Era un tiempo en el que también el Olivares Veas funcionaba como cine, y donde, una tarde de sábado en la que mi padre me llevó a ver
La isla del tesoro, Manuel Pérez Regordán se acercó a mi asiento para enseñarme cómo era una película “por detrás”: me condujo hasta la parte trasera del escenario y allí pude ver con enorme vértigo cómo las imágenes traspasaban la pantalla mientras Jim Hawkins se deshacía del pirata que le perseguía hasta lo alto del mástil de La Hispaniola.
En Arcos no ha habido quien le componga una canción al cine de
Pepe Suárez Parrilla tras su demolición, ni quien asegure haber visto a
Michael J. Fox aparcando su Delorean frente al Paseo o a
Dustin Hoffman y Meryl Streep discutiendo por la custodia de sus hijos sentados en un banco, pero eso no hará que olvide –es casi una deuda- el privilegio de haber disfrutado en pantalla grande de los clásicos que reestrenó en los 80, desde
King Kong a
Con la muerte en los talones, Mogambo, Senderos de gloria, Con faldas y a lo loco, Sonrisas y lágrimas, La muerte tenía un precio o West Side Story.
Nunca tuve la tentación de robar el cartel o los “affiches” del escaparate del cine, porque encontré otra forma de conseguirlos, pero por eso mismo entiendo el afán del Truffaut niño por hacerse con aquellas fotos-fijas, que venían a ser como atrapar un destello del celuloide de alguna película inolvidable o la mejor forma de tener presente junto a tu cama la promesa de amor eterno a las mismísimas
Marilyn, Ava Gardner, Natalie Wood o Debra Winger.

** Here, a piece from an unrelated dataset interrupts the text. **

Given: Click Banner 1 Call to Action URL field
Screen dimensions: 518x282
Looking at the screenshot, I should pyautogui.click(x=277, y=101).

Y entiendo igualmente el empeño de Branagh por recordar los momentos vividos junto a su familia en un cine, porque también fue costumbre; como aquella noche de finales de verano en la que tiramos calle San Francisco arriba hasta la barriada de la Paz para ir al cine
del Carrera, que puso muy buenas películas durante muchos años, para ver
Lo que el viento se llevó. Y claro, mi madre acarreó bocadillos, jerseys y creo que algún cojín para soportar las casi cuatro horas de proyección sobre aquellas consistentes sillas de hierro que te dejaban el culo plano.
No se trata solo de un ejercicio de nostalgia, puesto que muchas de esas películas están ahora mismo a un clic de nuestro televisor o aguardando en la estantería de los dvd, sino de la claudicación ante una forma de ver y entender el cine, relegado cada vez más a las pantallas de una
tablet o un ordenador, o a la impersonalidad de las multisalas en serie, donde perduran las mismas emociones, pero con la sensación de haberles arrebatado parte de esa esencia que hizo de muchos cines patria chica de nuestra infancia: un domingo por la tarde, chocolatina o garrapiñadas, una sala a oscuras, buenos y malos, final feliz, aplausos y vuelta a casa rememorando puñetazos
* Este artículo ha sido publicado en la edición impresa de Viva Arcos, dentro de una sección coordinada por Pedro Sevilla en torno al mundo del cine.